> **DATA SHOWN**:
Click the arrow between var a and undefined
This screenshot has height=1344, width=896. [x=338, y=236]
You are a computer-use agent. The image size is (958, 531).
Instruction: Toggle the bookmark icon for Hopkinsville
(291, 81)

> **EXERCISE REQUIREMENTS**: Nothing in the records may change; write them out again in full.

> **SOLUTION**:
Click the arrow between var a and undefined
This screenshot has height=1344, width=896. [x=338, y=236]
You are a computer-use agent. The image size is (958, 531).
Instruction: Toggle the bookmark icon for Hopkinsville
(291, 81)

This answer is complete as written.